Startujący samolot ledwo uniknął zderzenia z innym śmigłowcem na lądowisku w Bornem Sulinowie. Incydent ten miał miejsce podczas zlotu pojazdów militarnych. „Zachowanie pilota śmigłowca było niebezpieczne” – skomentował Wiesław Filosek, szef miejscowego aeroklubu. Nagranie z ryzykownego manewru trafiło do internetu.
Nagranie z niefortunnego startu opublikował na platformie X pilot liniowy Piotrek Czuban. Zdarzenie miało miejsce podczas długiego weekendu między 15 a 18 sierpnia, kiedy w Bornem Sulinowie odbywał się 19. Zlot Pojazdów Militarnych.
Na filmie widać granatowo-bordowy samolot An-2 startujący z lądowiska w Bornem Sulinowie. Maszyna szybko wzbiła się w powietrze, unosząc się na kilka metrów nad ziemią, kiedy nagle pojawił się czarny śmigłowiec. Mimo że helikopter również startował, to tyłem, co skutkowało brakiem widoczności dla pilota.
Pilot „antka” zdołał zauważyć zagrożenie i w ostatniej chwili skręcił w lewo, mijając o włos śmigłowiec. Jak zaznaczył, nie udałoby się to, groziłaby tragedia z udziałem kilkunastu osób, które najprawdopodobniej znajdowały się na pokładzie samolotu.

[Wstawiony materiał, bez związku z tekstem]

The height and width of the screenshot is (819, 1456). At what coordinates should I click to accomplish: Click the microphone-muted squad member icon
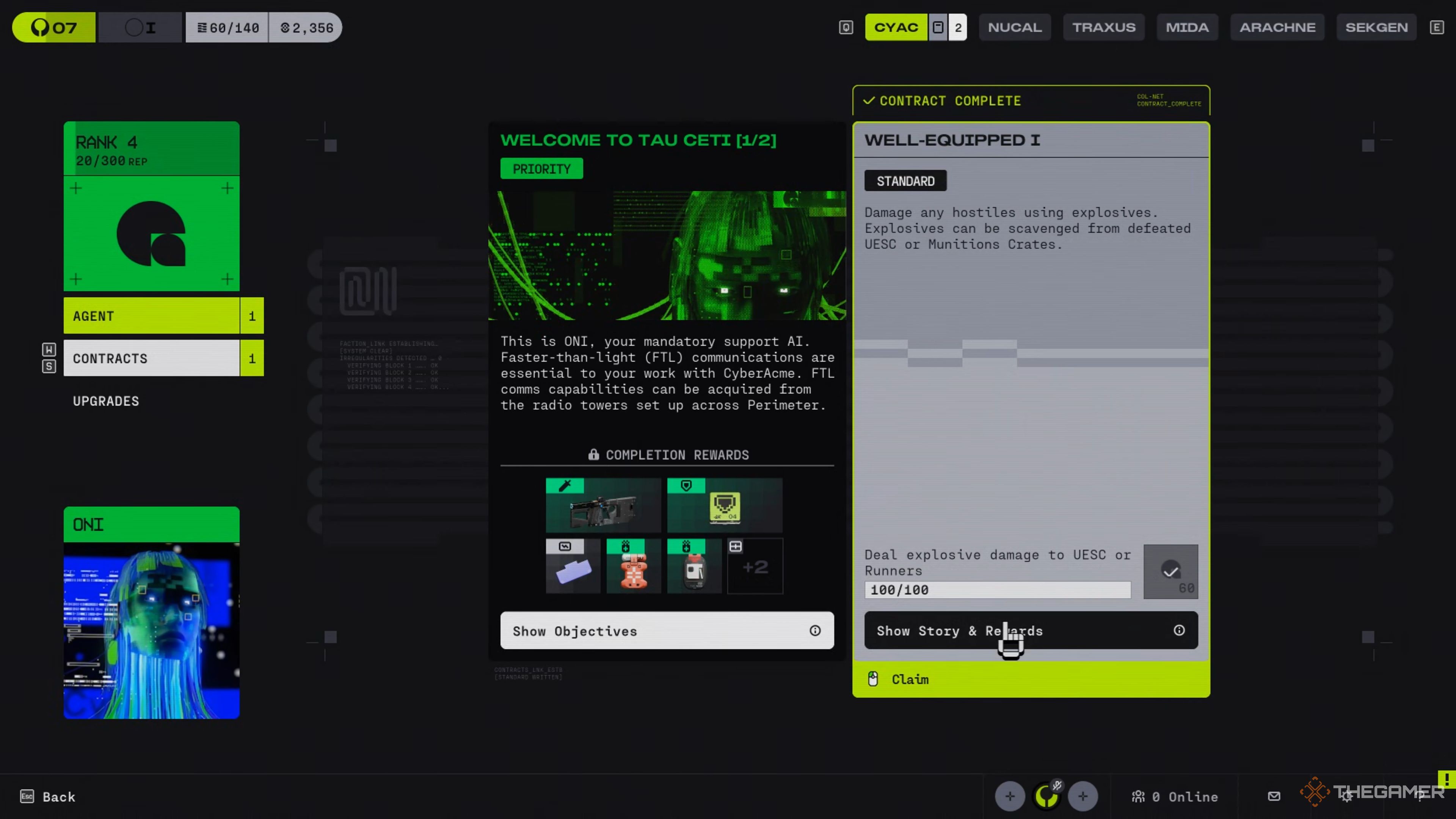[x=1046, y=796]
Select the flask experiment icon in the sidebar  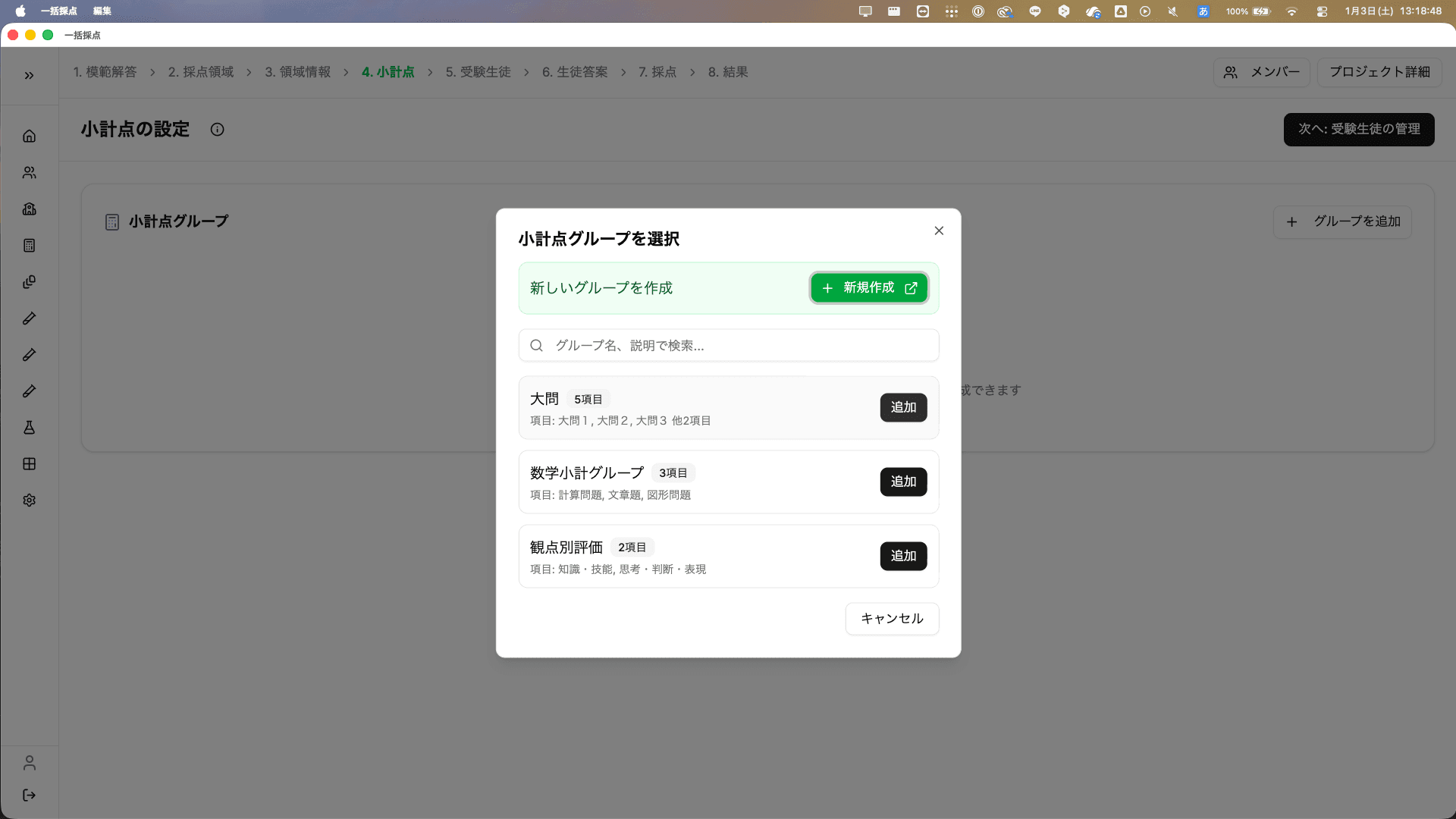click(29, 428)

„Ostrzegam, abyście nie lecieli 'na wakacjach’ z przypadkowymi osobami. Sprawdzajcie uprawnienia pilota i unikajcie udziału w 'imprezach’ bez kontroli Urzędu Lotnictwa Cywilnego” – przekazał ekspert.
Potwierdzenie incydentu uzyskał Jarosław Marczyński, prezes Stowarzyszenia Miłośników Militarnej Przeszłości Bornego Sulinowa. Wyjaśnił, że niebezpieczne zdarzenie miało miejsce podczas imprezy organizowanej przez Aeroklub Borneński, która nie była częścią zlotu pojazdów militarnych.
Wiesław Filosek, szef Aeroklubu Borneńskiego, podkreślił, że mimo bliskiego kontaktu maszyn na nagraniu, odległość mogła być większa, niż się wydaje ze względu na skróconą perspektywę. To Urząd Lotnictwa Cywilnego zajmie się wyjaśnieniem oraz wyciągnie konsekwencje wobec osób odpowiedzialnych. Niemniej jednak, zachowanie pilota śmigłowca zostało określone jako lekko chuligańskie.